O Ministério da Saúde do Hamas afirmou que 70 pessoas morreram durante a noite, 13 delas em ataques aéreos cerca de Rafah, uma cidade no extremo sul de Gaza onde 1,5 milhão de palestinos estão aglomerados, a maioria deslocados pela violência no restante do território.
A resolução, redigida pelos membros não permanentes do Conselho, foi aprovada com 14 votos a favor e a abstenção dos Estados Unidos, principal aliado de Israel.
O Conselho exige um "cessar-fogo imediato" durante o mês sagrado muçulmano do Ramadã, atualmente em curso, passo prévio para uma "trégua" duradoura.
Também exige que o movimento islamista Hamas liberte os reféns que sequestrou nos ataques de 7 de outubro contra Israel, mas não vincula diretamente a libertação com trégua.
O secretário-geral da ONU, Antonio Guterres, pediu a aplicação da resolução.
"Seu descumprimento será imperdoável", escreveu Guterres na rede social X.
Israel reagiu com irritação à abstenção americana na ONU. Esta é a primeira resolução do Conselho de Segurança desde o início da guerra na Faixa de Gaza que exige o fim dos combates.
Washington insistiu que sua abstenção, após diversos vetos, não significa uma mudança em sua política, embora nas últimas semanas tenha adotado uma postura cada vez mais crítica em relação a Israel.
A guerra começou em 7 de outubro, após um ataque do Hamas contra o território de Israel, que deixou 1.160 mortos, a maioria civis, segundo um balanço da AFP baseado em dados divulgados pelas autoridades israelenses.

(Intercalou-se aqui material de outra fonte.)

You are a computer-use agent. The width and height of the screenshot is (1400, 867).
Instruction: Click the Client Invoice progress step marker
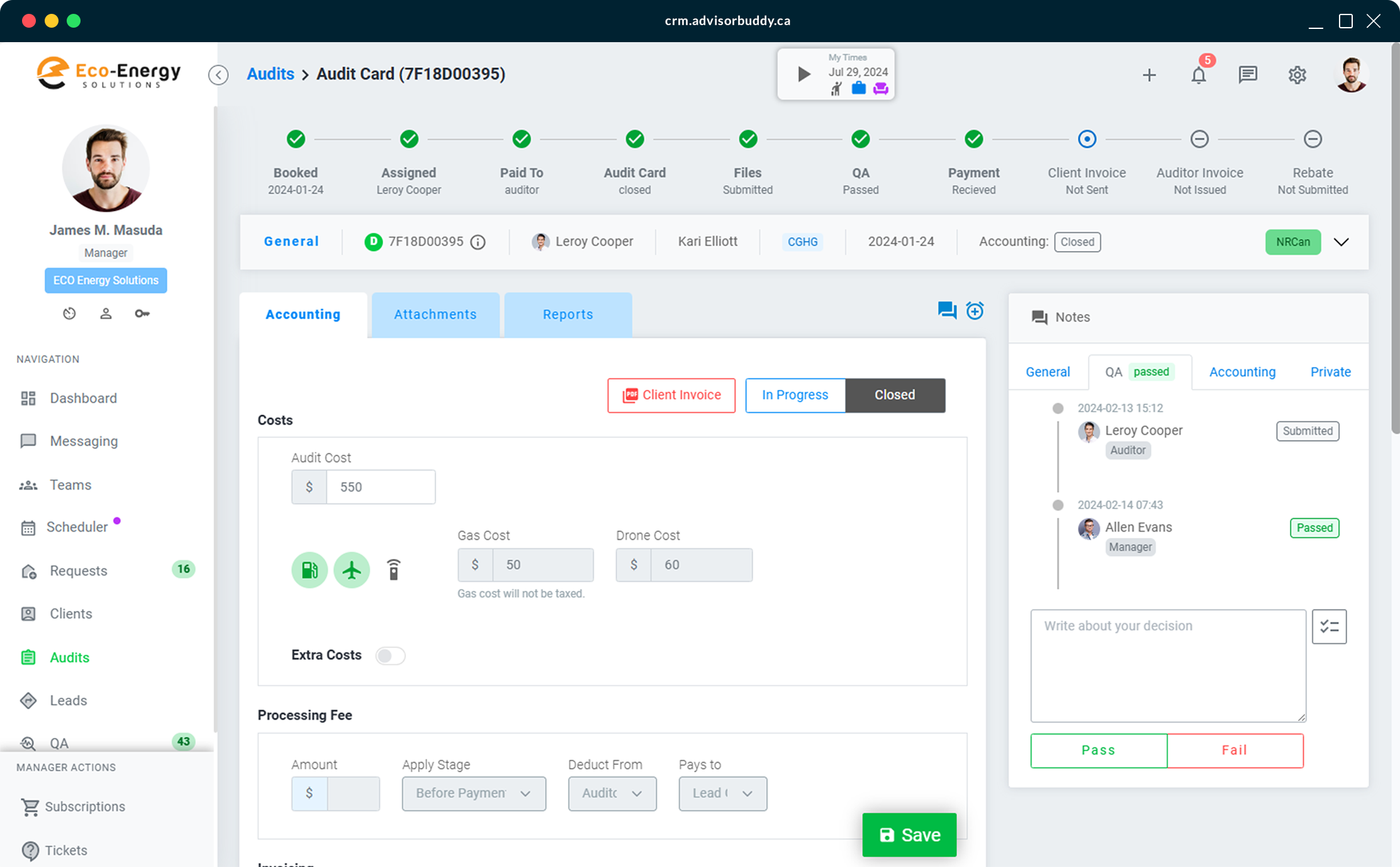click(x=1087, y=139)
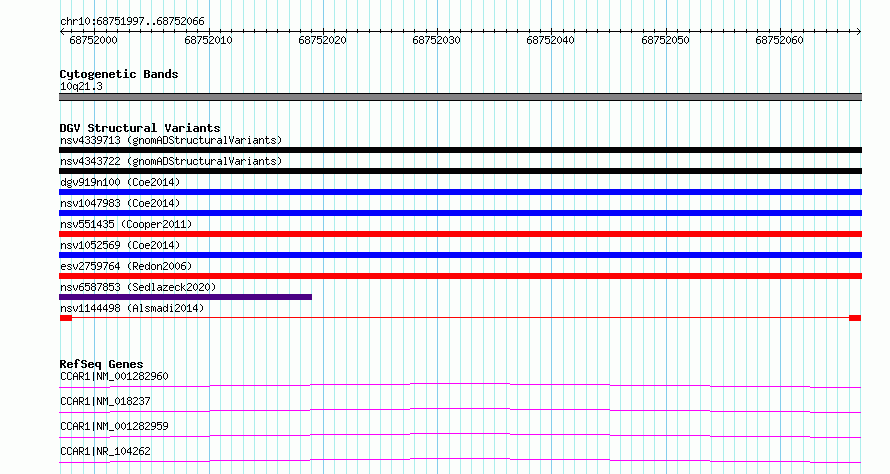The width and height of the screenshot is (890, 474).
Task: Click the nsv1144498 right red end block
Action: [x=855, y=318]
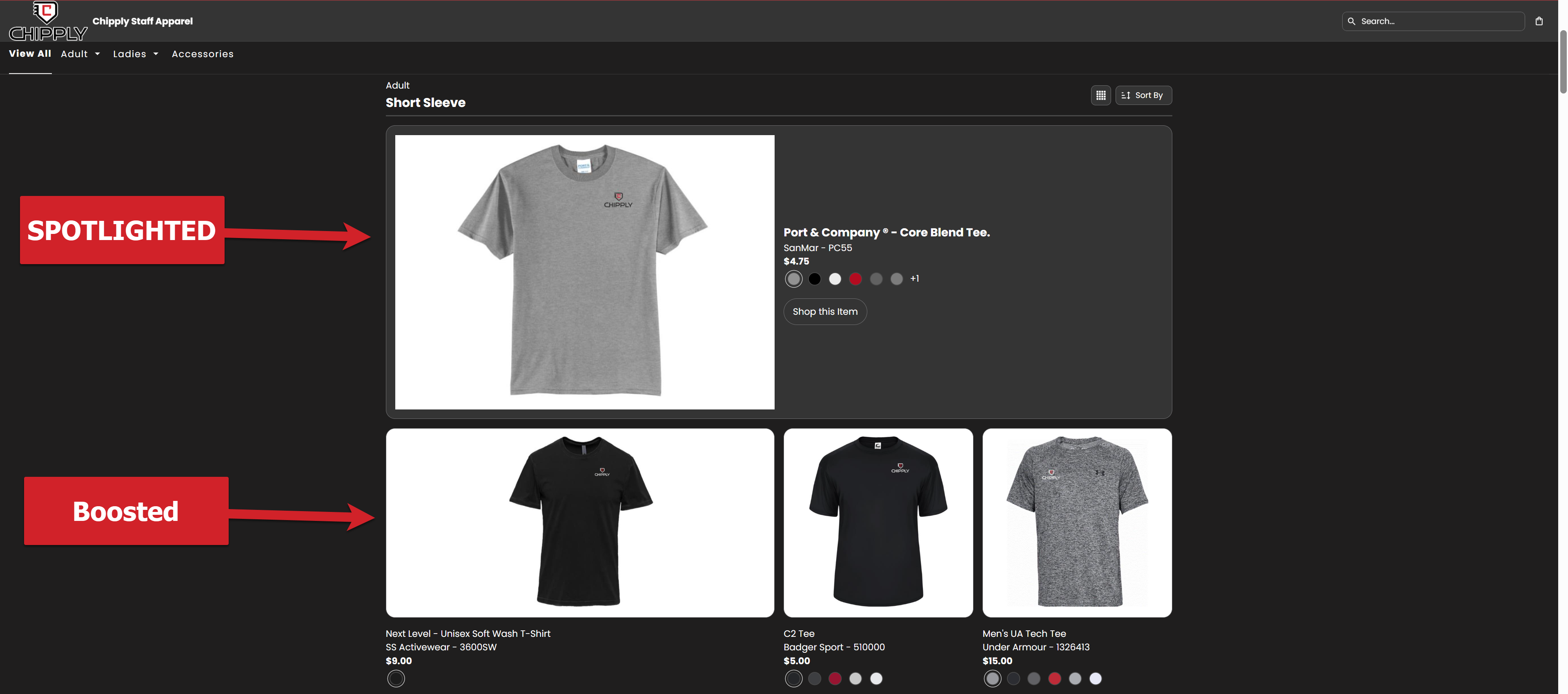Click the Chipply logo in header
This screenshot has height=694, width=1568.
tap(47, 21)
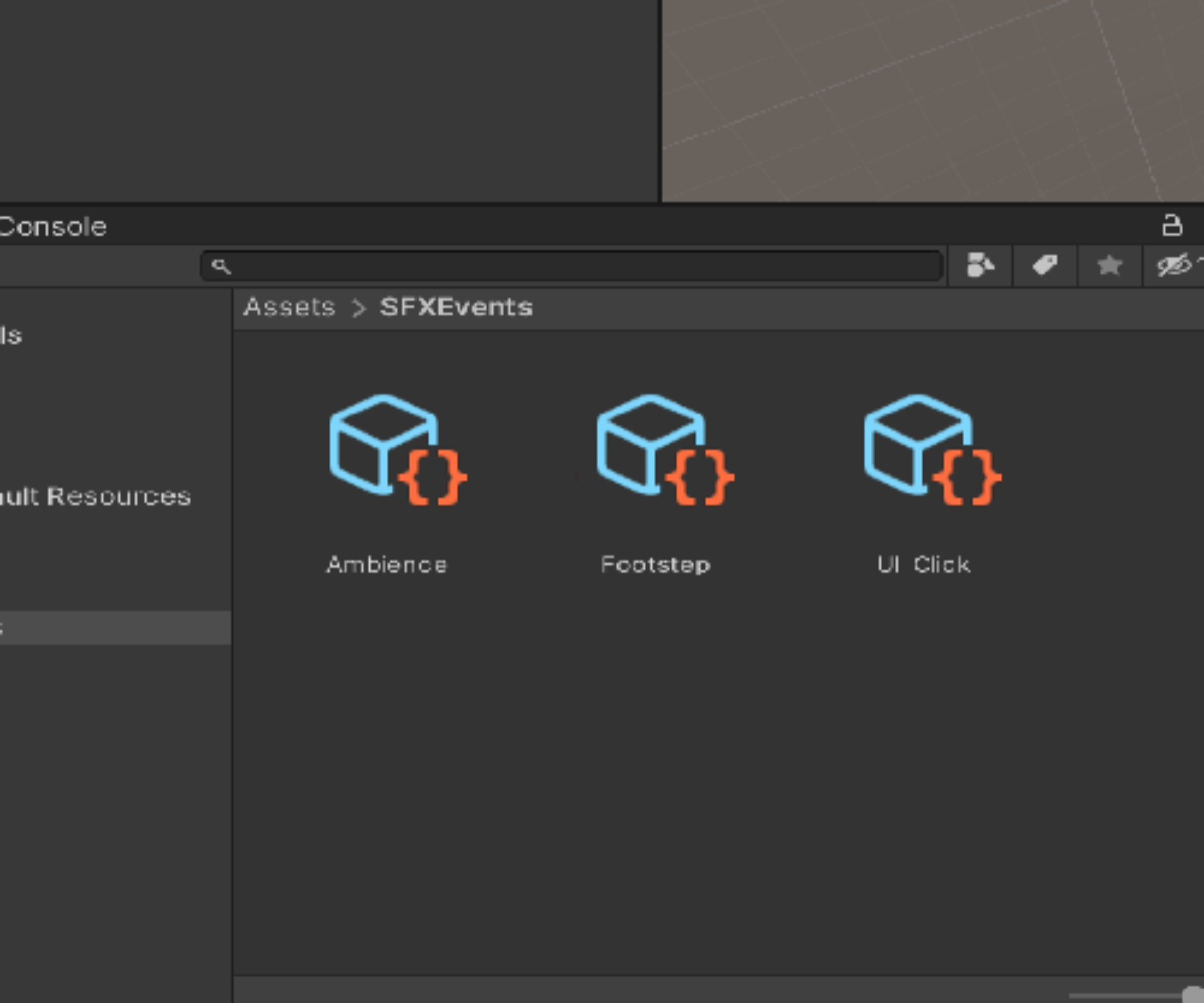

Entre as pessoas assassinadas estavam mais de 300 militares.
As milícias islamistas também sequestraram mais de 250 pessoas e, segundo Israel, 130 delas continuam em cativeiro em Gaza, incluindo 33 que teriam sido mortas.
Em resposta, Israel iniciou uma ofensiva que deixou mais de 32.300 mortos até o momento, segundo o Ministério da Saúde do governo do Hamas.
Com a promessa de destruir o Hamas e libertar os reféns, Israel prossegue com uma campanha implacável de bombardeios e operações terrestres em Gaza.
O Hamas celebrou a resolução do Conselho de Segurança e reiterou sua disposição de negociar a libertação dos reféns em troca de prisioneiros palestinos detidos por Israel.
O movimento palestino acusou Israel de frustrar a última rodada de negociações organizada pelo Catar, país mediador do conflito.
O Hamas afirmou que o primeiro-ministro Benjamin Netanyahu e seu gabinete são "inteiramente responsáveis pelo fracasso das negociações e por impedir que um acordo seja alcançado".